Là encore, l'argument du requérant s'effondre brutalement. Certes, la loi Informatique et Libertés du 6 janvier 1978 interdit la collecte et la conservation des données personnelles sans le consentement de l'intéressé "hors de cas prévu par la loi".  Mais la loi dont il s'agit est la loi Informatique et Libertés du 6 janvier 1978, celle dont l'article 226-19 est la traduction pénale.  L'article L 1223-3 csp n'est donc pas "un cas prévu par la loi", une exception au sens de l'article 226-19 c. pén. Il ne peut donc y avoir aucune atteinte au principe de légalité des délits et des peines, d'autant que l'article L 1223-3 csp n'a aucun contenu pénal et se borne à imposer de "bonnes pratiques" en matière de don de produits sanguins.

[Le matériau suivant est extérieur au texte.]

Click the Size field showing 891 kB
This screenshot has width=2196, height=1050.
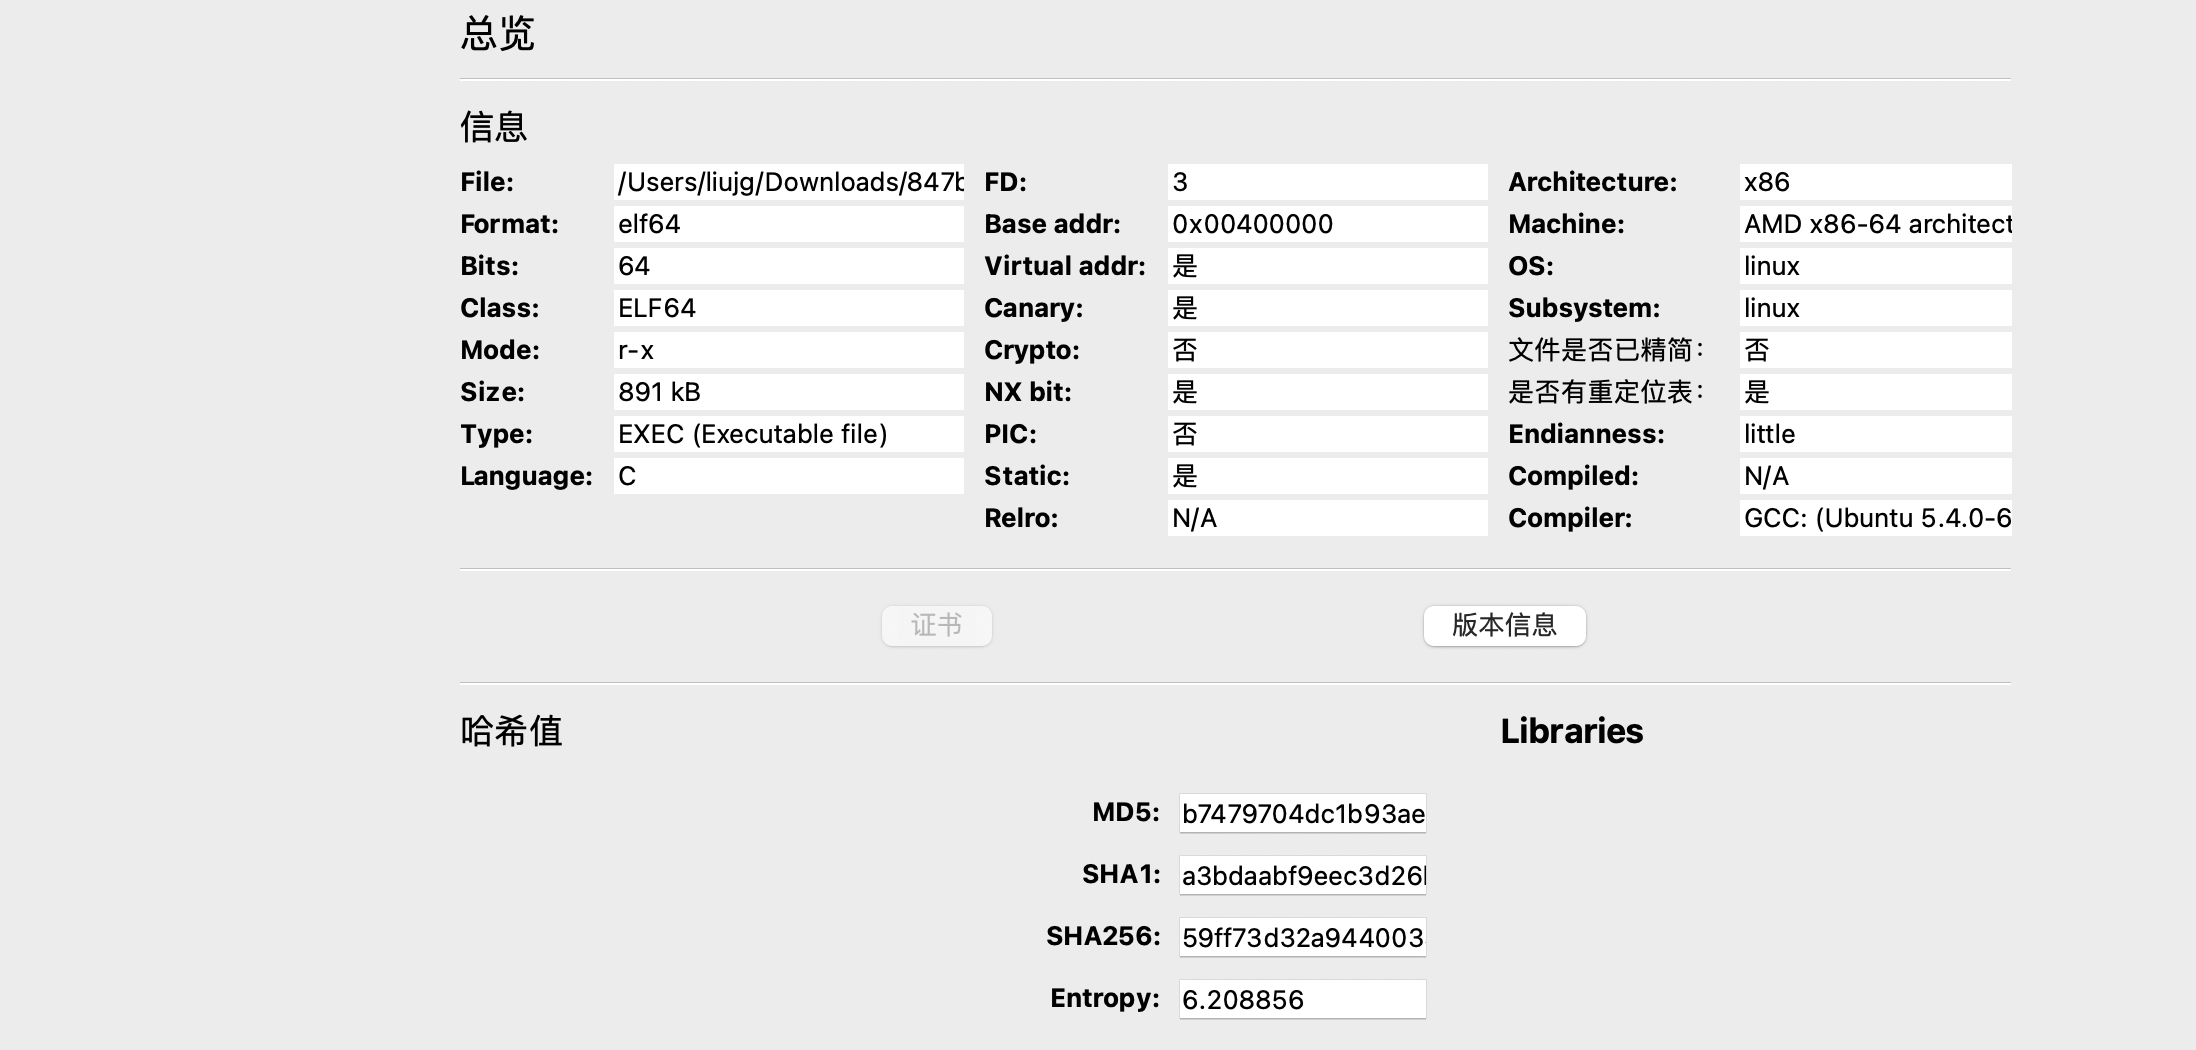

La lecture de la décision du Conseil constitutionnel laisse une impression de désastre contentieux, d'autant que la vidéo de l'audience montre que certains avocats ont découvert à l'audience l'absence de ratification de l'ordonnance de 2005 et qu'ils ont vécu un moment de solitude. Certes, le raisonnement du Conseil est juridiquement incontestable, et la conformité à la Constitution des dispositions contestées ne fait guère de doute. Comme il ne fait guère de doute qu'elles risquent d'être déclarées non conformes au droit de l'Union européenne par la CJUE et que les décisions individuelles de refus de don risquent ensuite d'être annulées par le juge administratif. Il ne s'agit évidemment pas d'un réel conflit de normes puisque le Conseil apprécie la conformité de la loi à la Constitution et la CJUE à une directive européenne qui va ensuite lier le juge administratif, mais il n'en demeure pas moins que la question du maintien de ces dispositions dans l'ordre juridique demeure posée.